Un long silence s’ensuivit et Mathilde reprend la parole. « Je cherche, je cherche mon âme ».
Je laisse quelques instants le silence continuer à se déployer et lui dis doucement : « Erreur de méthode, l’âme s’écoute »… Le silence change…. il devient habité, et j’écoute et ressens qu’en elle au-delà de l’espace de douleur qui est localisable au-dessus du plexus solaire, se creuse un nouvel espace qui lui, est vide et plein. C’est l’espace du Soi d’avant la dé-intégration de la composante amour. C’est tout fragile et combien émouvant. C’est au contact comme moelleux. Nous partageons dans le silence cette sensation et c’est un instant de numinosité où la vie se propose comme un bourgeon de fleur en éclosion.
Je lui dis « Vous ressentez ? »
« Oui » répond-elle ;
« C’est tout doux, l’amour c’est pas la puissance ».
A présent, je voudrais vous proposer une réflexion de Jung sur l'axe Moi- Soi. : voici un des rêves de Jung (3)
« J'avais déjà rêvé une fois à propos du problème des relations entre le Soi et le Moi. Dans ce rêve d'autrefois je me trouvais en excursion sur une petite route; je traversais un site vallonné, le soleil brillait et j'avais sous les yeux, tout autour de moi, un vaste panorama. Puis j'arrivai près d'une petite chapelle, au bord de la route. La porte était entrebâillée et j'entrai. A mon grand étonnement, il n'y avait ni statue de la Vierge, ni crucifix sur l'autel, mais simplement un arrangement floral magnifique. Devant l'autel, sur le sol, je vis, tourné vers moi, un yogi dans la position du lotus, profondément recueilli. En le regardant de plus près, je vis qu'il avait mon visage; j'en fus stupéfait et effrayé et je me réveillai en pensant : « Ah! Par exemple! Voilà celui qui me médite. Il a un rêve, et ce rêve c'est moi. » Je savais que quand il se réveillerait je n'existerais plus. ».

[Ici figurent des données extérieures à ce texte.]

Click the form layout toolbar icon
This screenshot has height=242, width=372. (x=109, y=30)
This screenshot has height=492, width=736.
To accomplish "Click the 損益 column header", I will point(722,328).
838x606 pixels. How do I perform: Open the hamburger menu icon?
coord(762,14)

C'est une parabole : mon Soi entre en méditation, pour ainsi dire comme un yogi, et médite sur ma forme terrestre. On pourrait dire aussi : il prend la forme humaine pour venir dans l'existence à trois dimensions, comme quelqu'un revêt un costume de plongeur, pour se jeter dans la mer. Dans sa forme terrestre il peut faire les expériences du monde à trois dimensions et par une conscience accrue, progresser vers sa réalisation.

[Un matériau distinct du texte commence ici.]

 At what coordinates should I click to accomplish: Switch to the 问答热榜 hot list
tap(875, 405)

Le personnage du yogi représenterait, en quelque sorte, ma totalité prénatale inconsciente...la méditation du yogi « projette » ma réalité empirique.
Notre base est la conscience du moi, un champ lumineux qui constitue notre monde et qui est centré sur un, point focal : le moi. …. Le renversement, indique que, de l'avis de « l'autre côté en nous », notre existence inconsciente est l'existence réelle et que notre monde insolent est une espèce d'illusion ou une réalité apparente fabriquée en vue d'un certain but, un peu comme un rêve qui, lui aussi, semble être la réalité tant qu'on s'y trouve plongé.
La totalité inconsciente me paraît donc être le véritable spiritus rector, l'esprit directeur, de tout phénomène biologique et psychique.
Pour l'homme la question décisive est celle-ci : te réfères-tu ou non à l’infini ? Tel est le critère de sa vie.